Great band, great record.

Cuellar

Yeah, it's a brilliant album imho, good and evil, childhood trauma (AS USUAL cuh), perseverance etc.

Made me look at wrestling differently. I mean, I don't watch it obviously, but The Legend of Chavo Guerrero made me more sympathetic to it as a concept. An unhappy, lonely kid looking for structure, 'justice' and so on. Went to see some lucha libre when I was in Mexico partly thanks to this album.

Ferris

Sort of working backwards through the catalogue now. Onto The Life of the World to Come which is an astonishing piece of work. The Jesus stuff put me off, but it's not really prevalent in the actual record really, and the material is so good that it barely matters.

Ferris

#50
I feel embarrassed at this point that I can't get past the Mountain Goats. They are clever, and silly, and real, and good, and I'm just stuck on them, still.

I got heavily into them when my son was born, and have incredibly formative memories around his first walk/word/etc so I think I am hard-coded to love the Mountain Goats in tangent with my child. What a sap.

They are still terrific though. I'll put up a weirder song here when I'm done choosing one.

Edit: https://m.youtube.com/watch?v=qZZ7fKC1uNY

this is a song / with the same four chords / I use most of the time / when I've got something on my mind / and I don't want to squander the moment

He's right as well:

Dmaj as your starting point, Asus4, Em, Gmaj. Could be most of 'All Hail West Texas' I think

Old Thrashbarg

Not heard that one before, but it's brilliant. Also amazing to think a song that good can have existed for 10 years and not made it onto any album.

Cuellar

Aw yeah I love that song. Makes me think John Darnielle would have been a nice mate to have at school.

Cuellar

Also illustrates his creative process quite well.

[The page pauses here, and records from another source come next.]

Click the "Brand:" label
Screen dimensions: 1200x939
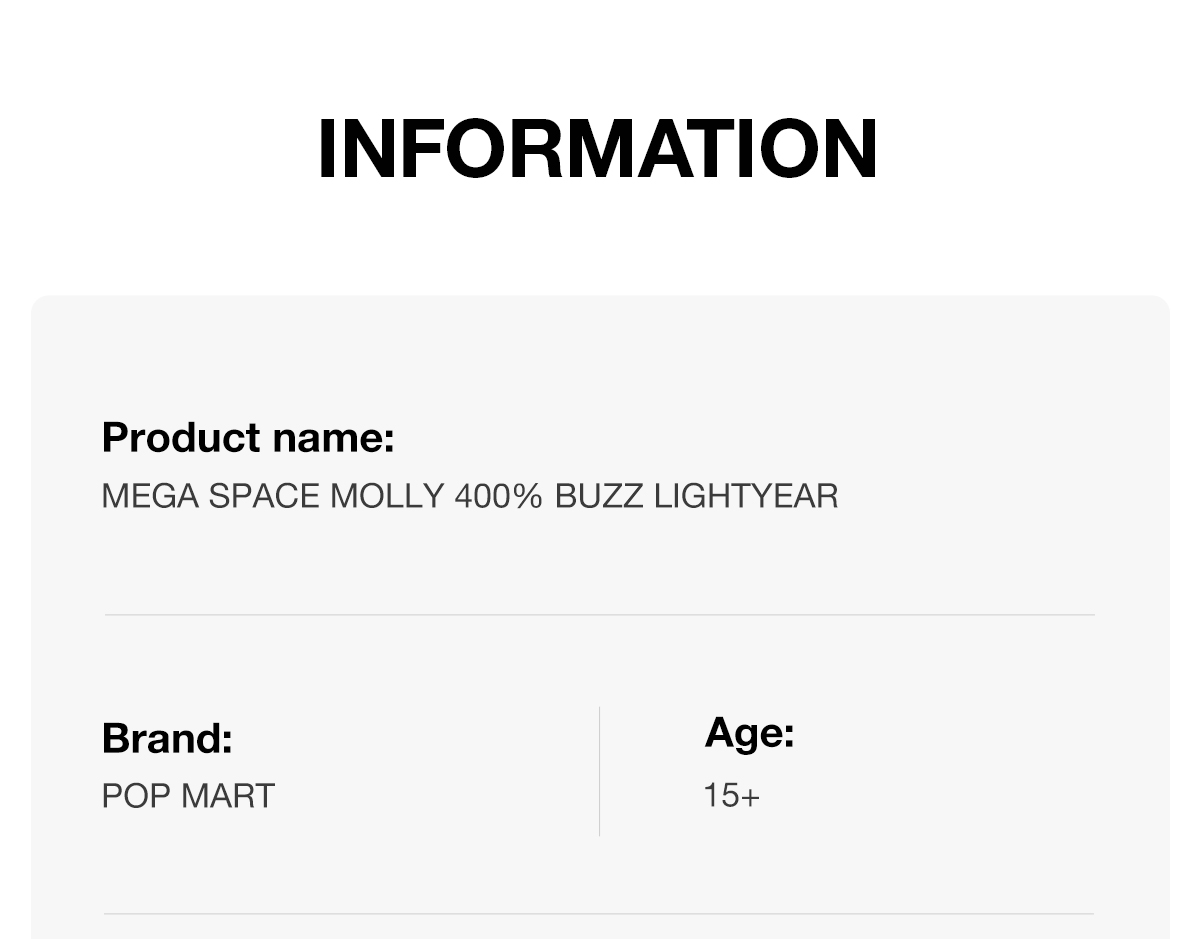tap(167, 739)
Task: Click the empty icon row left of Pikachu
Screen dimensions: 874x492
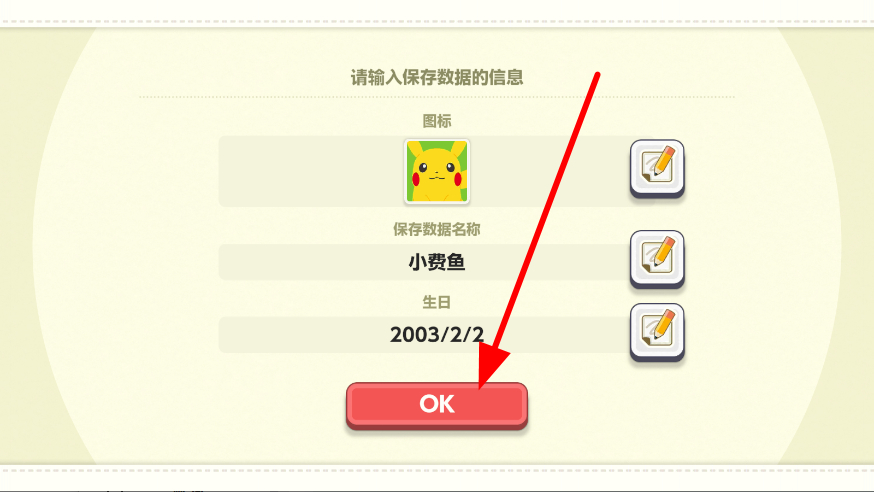Action: tap(311, 172)
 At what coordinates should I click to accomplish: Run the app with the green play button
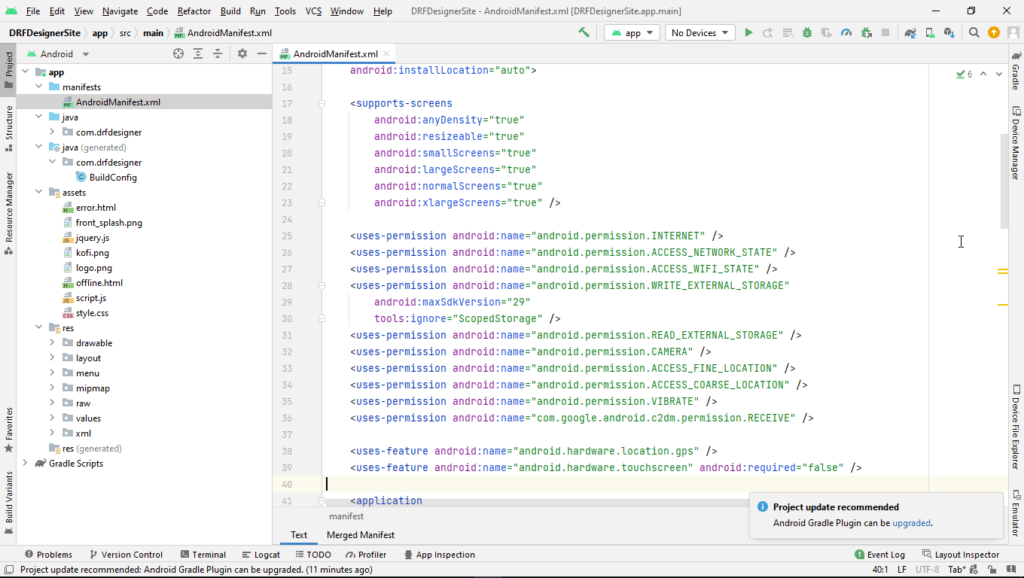point(748,33)
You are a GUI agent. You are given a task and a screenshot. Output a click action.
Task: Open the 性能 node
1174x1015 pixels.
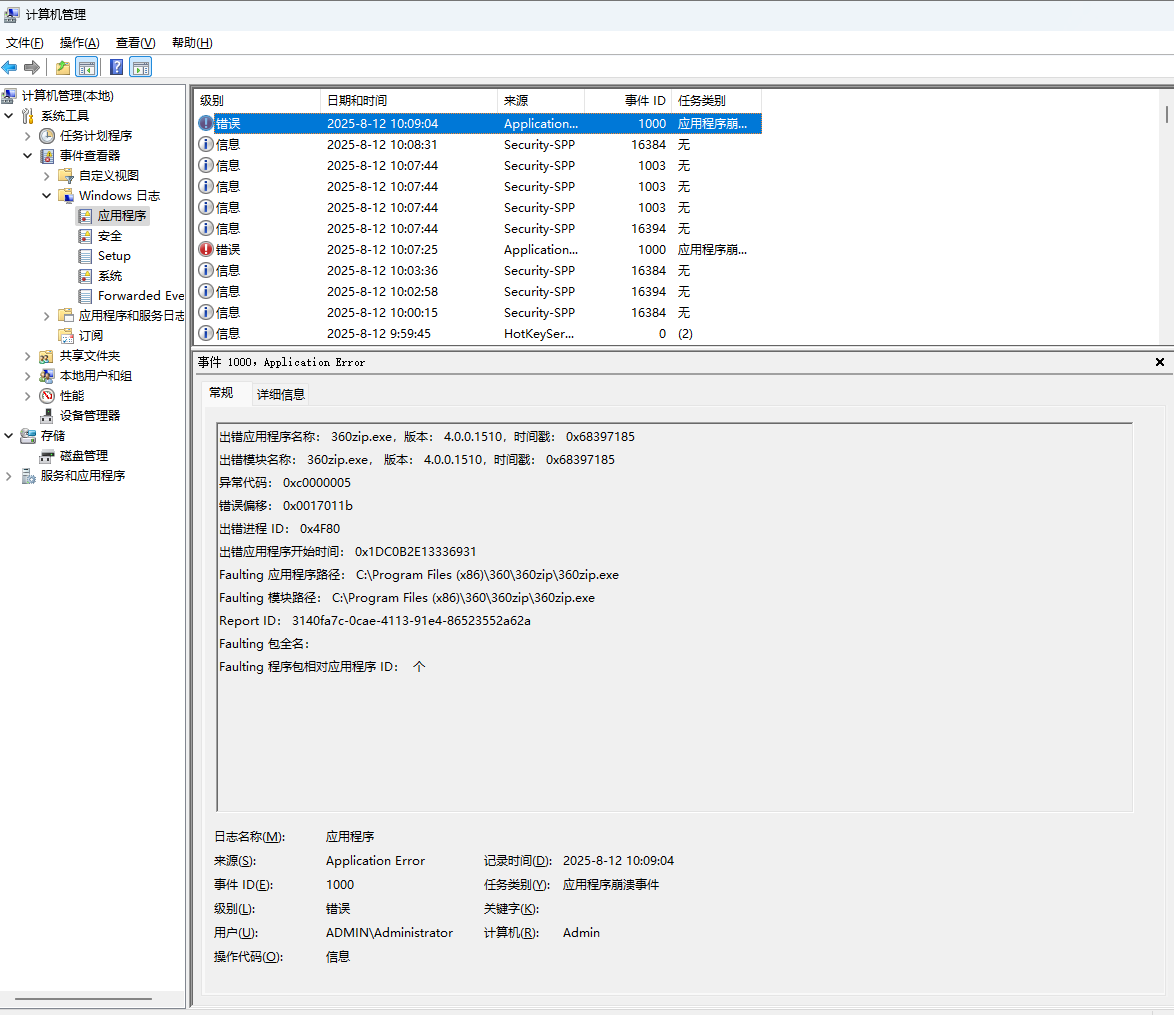pyautogui.click(x=71, y=395)
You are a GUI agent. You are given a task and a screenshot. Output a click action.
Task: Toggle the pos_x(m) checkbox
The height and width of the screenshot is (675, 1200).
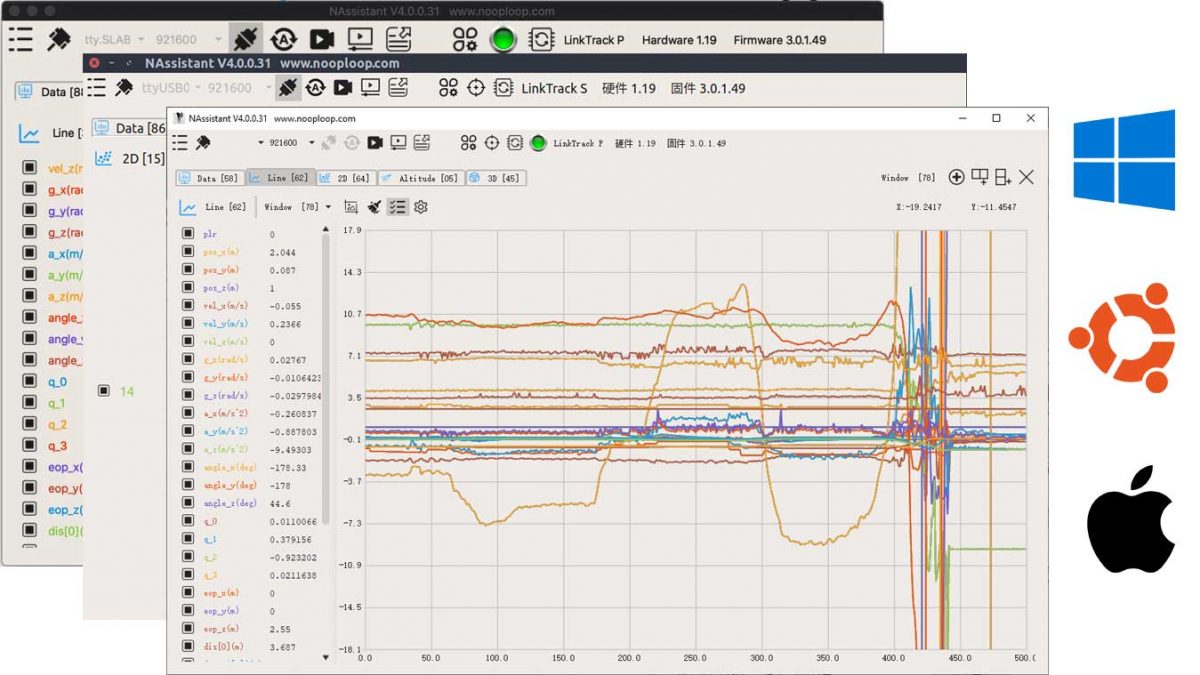188,253
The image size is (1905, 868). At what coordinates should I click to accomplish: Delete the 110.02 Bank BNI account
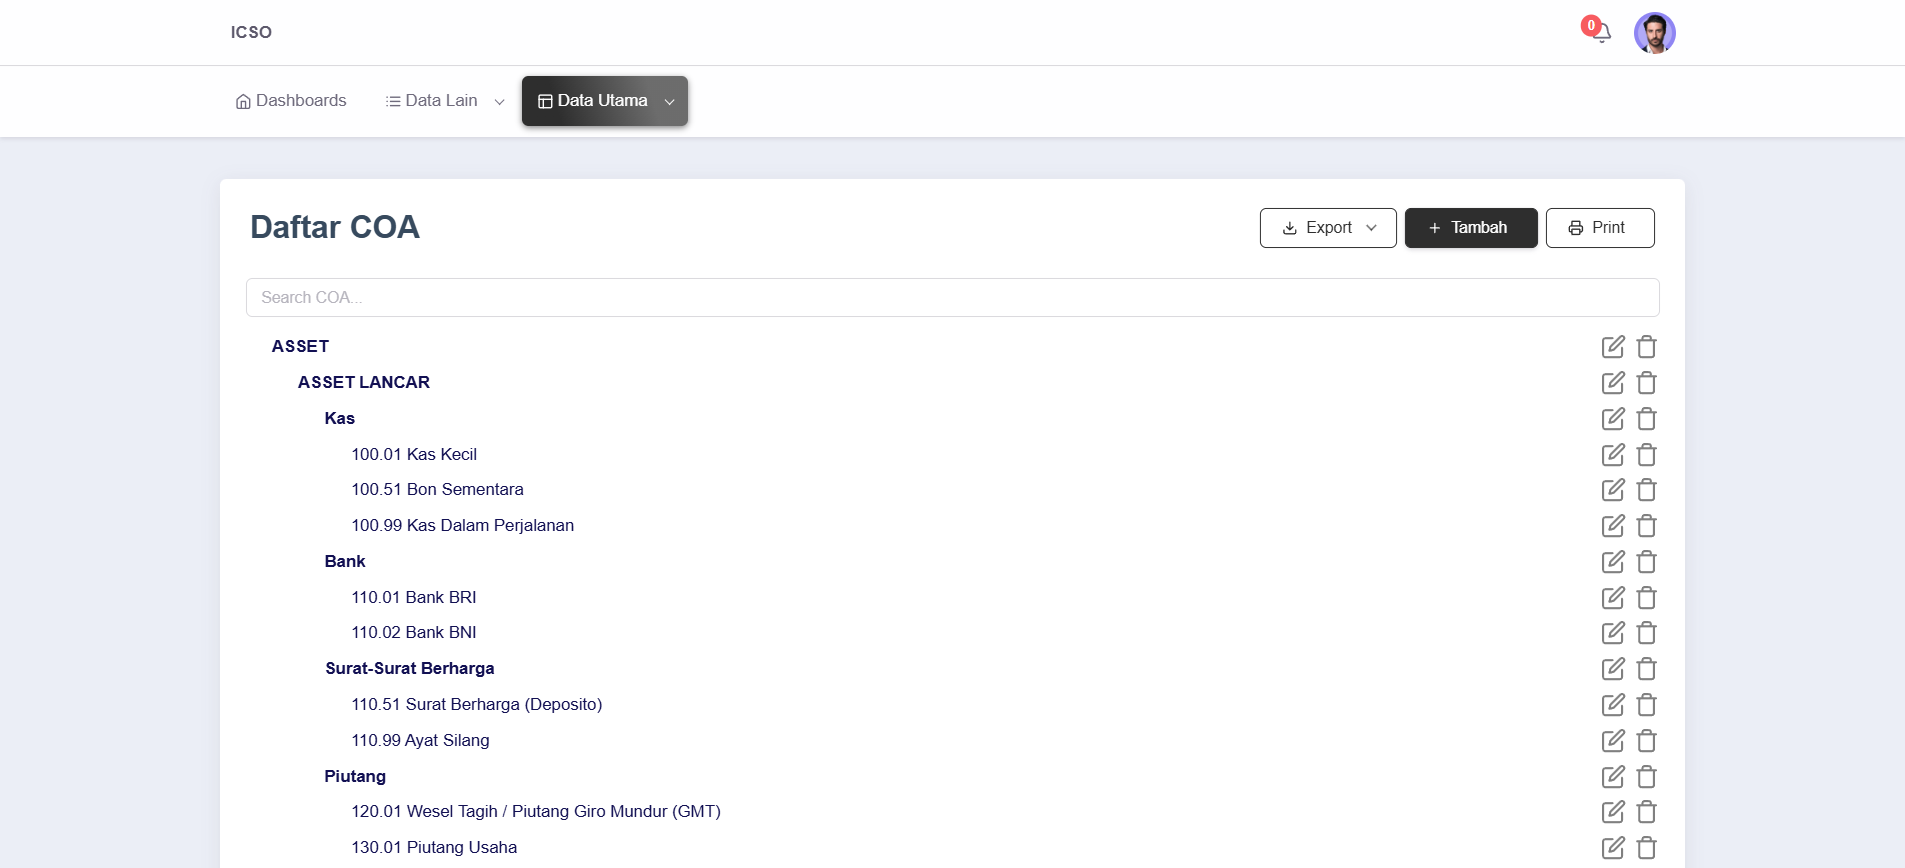pyautogui.click(x=1646, y=633)
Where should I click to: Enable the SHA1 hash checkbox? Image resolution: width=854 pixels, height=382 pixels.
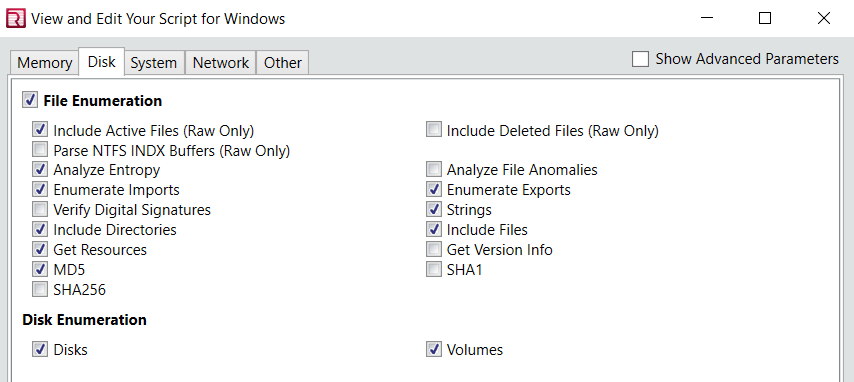tap(434, 269)
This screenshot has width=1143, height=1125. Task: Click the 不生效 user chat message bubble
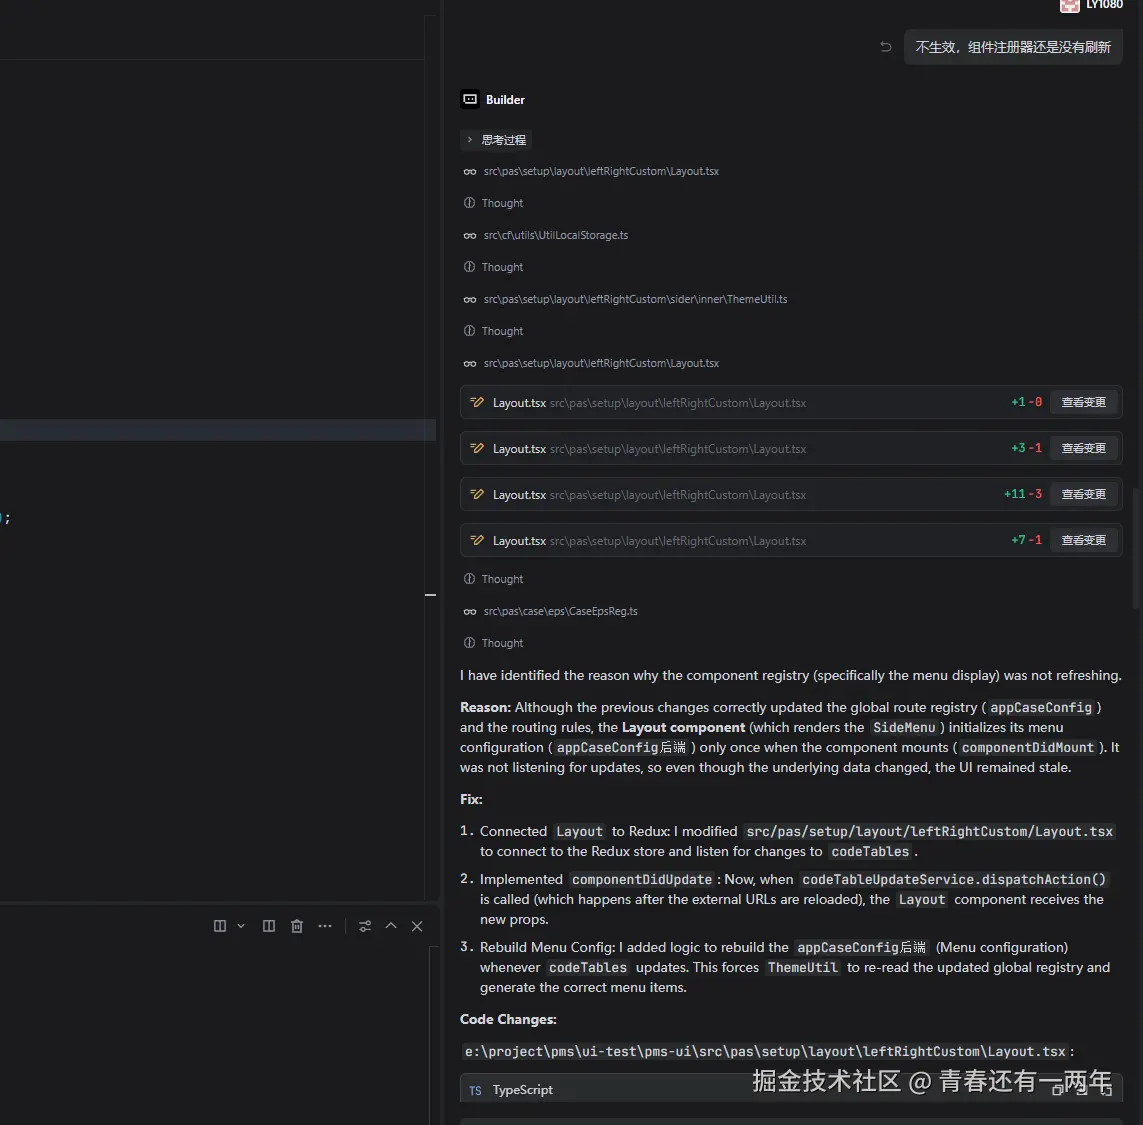tap(1013, 46)
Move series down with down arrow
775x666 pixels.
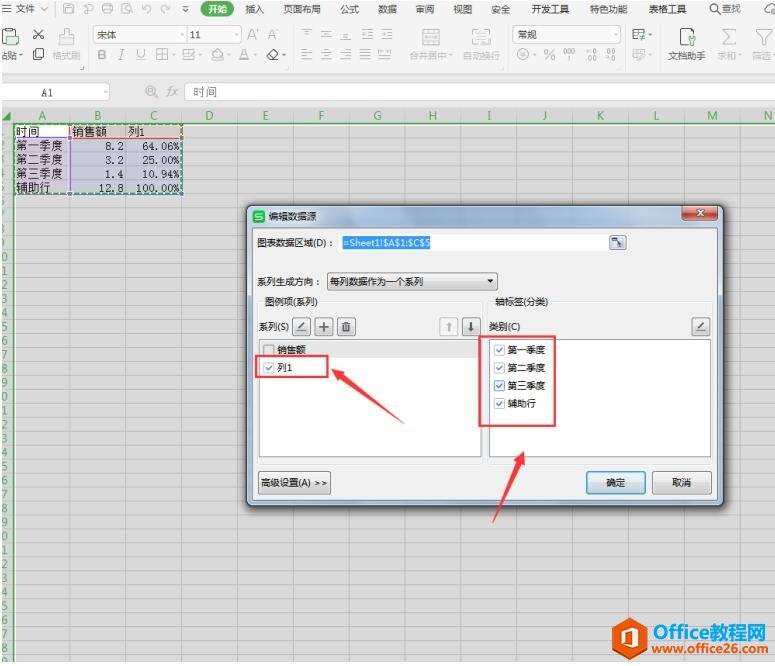pos(470,326)
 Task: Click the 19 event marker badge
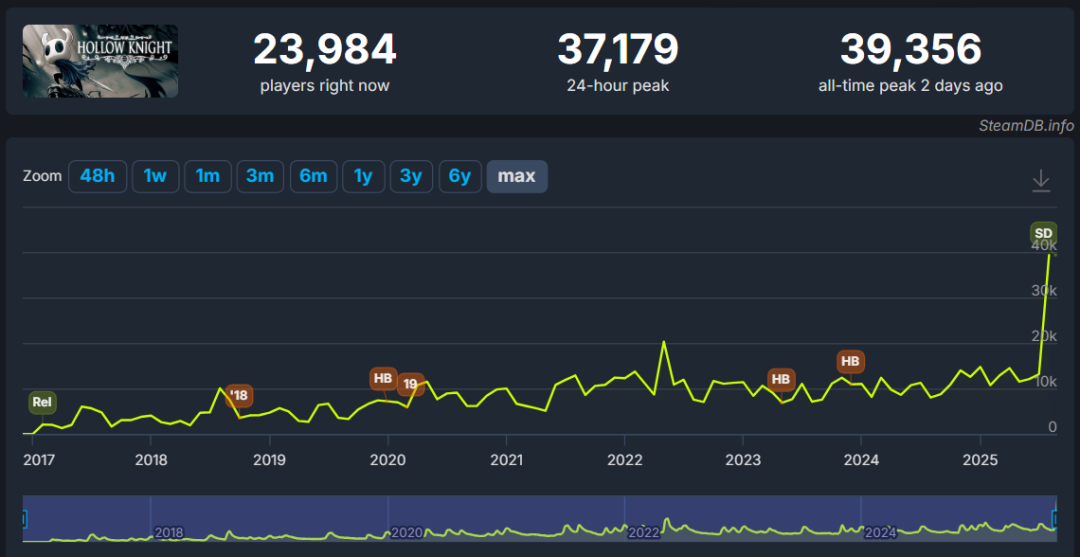tap(411, 384)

I was listening to some interview he was giving about one of his novels and the interviewer asked him how writing it compared to writing songs, and he said 'oh with songs it's very quick, this was totally different'. For someone so prolific I suppose it would have to be quick, but I still think it's quite amazing how he can just keep bashing out absolute winners.

Ferris

Let me die, surrounded by machines

https://m.youtube.com/watch?v=--ncbR_PS50

Got a bit of nice mid-00s over-production on it, which I really like.

DukeDeMondo

The new album, recorded on the old.boombox during lockdown, is absolutely wonderful. It's no All Hail West Texas, obviously, but it's wonderful to hear him sound like this again. He posted videos on youtube as the songs were being recorded, also. But the resulting record is an absolute joy.

Ferris

Isn't it good? I tried to get one of the physical tapes but wasn't quick enough. Will settle for the eventual vinyl release.

Old Thrashbarg

With everything going on, the new album managed to completely pass me by.

Got it yesterday and first impressions are that it's my favourite album of his for a good few years. Since Transcendental Youth maybe? Really looking forward to him being able to tour it.

Ferris

New album out Friday.

Oh looks like my signed preorder LP has only gone and arrived A DAY EARLY!

My record player is in storage so can't listen to it obviously, but you get my drift. It's exciting.

Jerzy Bondov

I'm enjoying Getting Into Knives a lot. It's at the mellower, more unfocused end of the Goats spectrum. Nice to have Pierre Chuvin and this in the same year. You can just enjoy the way this one sounds. Bell Swamp Connection is an early favourite.

I'm now going to say something potentially quite upsetting, which is that Picture of my Dress sounds like early Belle & Sebastian. It's really good, but it sounds like that to me.